##### Source data
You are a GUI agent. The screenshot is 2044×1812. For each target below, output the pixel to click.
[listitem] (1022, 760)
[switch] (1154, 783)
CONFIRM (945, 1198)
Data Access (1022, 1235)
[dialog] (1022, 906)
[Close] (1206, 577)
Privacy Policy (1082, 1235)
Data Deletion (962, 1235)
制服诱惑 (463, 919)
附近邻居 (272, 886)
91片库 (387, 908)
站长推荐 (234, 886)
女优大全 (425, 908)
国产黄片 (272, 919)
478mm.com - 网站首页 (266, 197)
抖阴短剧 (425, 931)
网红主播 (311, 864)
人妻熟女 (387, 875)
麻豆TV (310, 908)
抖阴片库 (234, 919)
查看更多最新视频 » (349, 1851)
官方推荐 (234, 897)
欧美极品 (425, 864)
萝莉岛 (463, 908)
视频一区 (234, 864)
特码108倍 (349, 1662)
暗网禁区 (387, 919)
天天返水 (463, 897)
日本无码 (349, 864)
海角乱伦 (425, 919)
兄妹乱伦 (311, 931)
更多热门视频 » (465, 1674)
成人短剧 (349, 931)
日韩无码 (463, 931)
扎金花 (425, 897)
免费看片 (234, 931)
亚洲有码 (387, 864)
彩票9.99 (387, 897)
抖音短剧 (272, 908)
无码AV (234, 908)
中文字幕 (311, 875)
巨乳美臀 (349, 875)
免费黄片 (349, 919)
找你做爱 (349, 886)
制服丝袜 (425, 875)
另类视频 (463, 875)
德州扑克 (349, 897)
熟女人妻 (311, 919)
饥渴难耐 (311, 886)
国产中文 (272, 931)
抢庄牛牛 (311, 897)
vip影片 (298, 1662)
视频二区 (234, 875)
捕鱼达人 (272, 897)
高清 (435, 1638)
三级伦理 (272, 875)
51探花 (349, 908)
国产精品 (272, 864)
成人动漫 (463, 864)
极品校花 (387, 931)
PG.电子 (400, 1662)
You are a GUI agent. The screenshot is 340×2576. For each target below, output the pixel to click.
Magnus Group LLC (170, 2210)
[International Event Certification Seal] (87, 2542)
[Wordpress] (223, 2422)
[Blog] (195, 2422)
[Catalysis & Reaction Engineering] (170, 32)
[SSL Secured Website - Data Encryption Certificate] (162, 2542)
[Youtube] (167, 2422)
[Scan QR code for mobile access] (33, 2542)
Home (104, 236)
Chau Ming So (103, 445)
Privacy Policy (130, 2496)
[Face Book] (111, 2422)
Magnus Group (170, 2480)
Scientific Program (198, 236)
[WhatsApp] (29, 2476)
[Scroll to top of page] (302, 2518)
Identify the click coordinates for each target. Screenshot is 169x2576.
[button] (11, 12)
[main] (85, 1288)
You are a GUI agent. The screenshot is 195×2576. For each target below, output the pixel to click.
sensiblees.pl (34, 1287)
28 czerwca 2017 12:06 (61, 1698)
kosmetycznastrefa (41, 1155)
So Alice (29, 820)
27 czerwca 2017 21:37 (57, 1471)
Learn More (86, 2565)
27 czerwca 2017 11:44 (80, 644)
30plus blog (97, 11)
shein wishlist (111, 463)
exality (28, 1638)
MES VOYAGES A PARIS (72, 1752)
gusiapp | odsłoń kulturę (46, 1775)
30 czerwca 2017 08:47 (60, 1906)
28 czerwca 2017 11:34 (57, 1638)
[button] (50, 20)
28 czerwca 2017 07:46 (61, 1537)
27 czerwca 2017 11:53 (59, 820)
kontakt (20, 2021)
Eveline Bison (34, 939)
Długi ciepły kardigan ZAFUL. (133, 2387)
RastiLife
##########
→ **Your instructions**
Word for word, write out all of the entries.

→ **Output of the task**
You are a GUI agent. The screenshot is 2044×1812. For each target below, output the pixel to click.
[listitem] (1022, 760)
[switch] (1154, 783)
CONFIRM (945, 1198)
Data Access (1022, 1235)
[dialog] (1022, 906)
[Close] (1206, 577)
Privacy Policy (1082, 1235)
Data Deletion (962, 1235)
制服诱惑 (463, 919)
附近邻居 (272, 886)
91片库 (387, 908)
站长推荐 (234, 886)
女优大全 (425, 908)
国产黄片 (272, 919)
478mm.com - 网站首页 (266, 197)
抖阴短剧 (425, 931)
网红主播 (311, 864)
人妻熟女 (387, 875)
麻豆TV (310, 908)
抖阴片库 (234, 919)
查看更多最新视频 » (349, 1851)
官方推荐 (234, 897)
欧美极品 (425, 864)
萝莉岛 (463, 908)
视频一区 (234, 864)
特码108倍 (349, 1662)
暗网禁区 (387, 919)
天天返水 (463, 897)
日本无码 (349, 864)
海角乱伦 (425, 919)
兄妹乱伦 (311, 931)
更多热门视频 » (465, 1674)
成人短剧 (349, 931)
日韩无码 (463, 931)
扎金花 (425, 897)
免费看片 (234, 931)
亚洲有码 (387, 864)
彩票9.99 (387, 897)
抖音短剧 (272, 908)
无码AV (234, 908)
中文字幕 (311, 875)
巨乳美臀 (349, 875)
免费黄片 (349, 919)
找你做爱 (349, 886)
制服丝袜 (425, 875)
另类视频 (463, 875)
德州扑克 (349, 897)
熟女人妻 (311, 919)
饥渴难耐 (311, 886)
国产中文 (272, 931)
抢庄牛牛 (311, 897)
vip影片 (298, 1662)
视频二区 (234, 875)
捕鱼达人 (272, 897)
高清 (435, 1638)
三级伦理 (272, 875)
51探花 (349, 908)
国产精品 (272, 864)
成人动漫 (463, 864)
极品校花 (387, 931)
PG.电子 (400, 1662)
You are a GUI agent. The screenshot is 340×2576. For each target below, output the pixel to click.
Magnus Group LLC (170, 2210)
[International Event Certification Seal] (87, 2542)
[Wordpress] (223, 2422)
[Blog] (195, 2422)
[Catalysis & Reaction Engineering] (170, 32)
[SSL Secured Website - Data Encryption Certificate] (162, 2542)
[Youtube] (167, 2422)
[Scan QR code for mobile access] (33, 2542)
Home (104, 236)
Chau Ming So (103, 445)
Privacy Policy (130, 2496)
[Face Book] (111, 2422)
Magnus Group (170, 2480)
Scientific Program (198, 236)
[WhatsApp] (29, 2476)
[Scroll to top of page] (302, 2518)
Identify the click coordinates for each target. Screenshot is 169x2576.
[button] (11, 12)
[main] (85, 1288)
You are a GUI agent. The screenshot is 195×2576. For each target below, output the pixel to click.
sensiblees.pl (34, 1287)
28 czerwca 2017 12:06 (61, 1698)
kosmetycznastrefa (41, 1155)
So Alice (29, 820)
27 czerwca 2017 21:37 (57, 1471)
Learn More (86, 2565)
27 czerwca 2017 11:44 (80, 644)
30plus blog (97, 11)
shein wishlist (111, 463)
exality (28, 1638)
MES VOYAGES A PARIS (72, 1752)
gusiapp | odsłoń kulturę (46, 1775)
30 czerwca 2017 08:47 (60, 1906)
28 czerwca 2017 11:34 (57, 1638)
[button] (50, 20)
28 czerwca 2017 07:46 (61, 1537)
27 czerwca 2017 11:53 (59, 820)
kontakt (20, 2021)
Eveline Bison (34, 939)
Długi ciepły kardigan ZAFUL. (133, 2387)
RastiLife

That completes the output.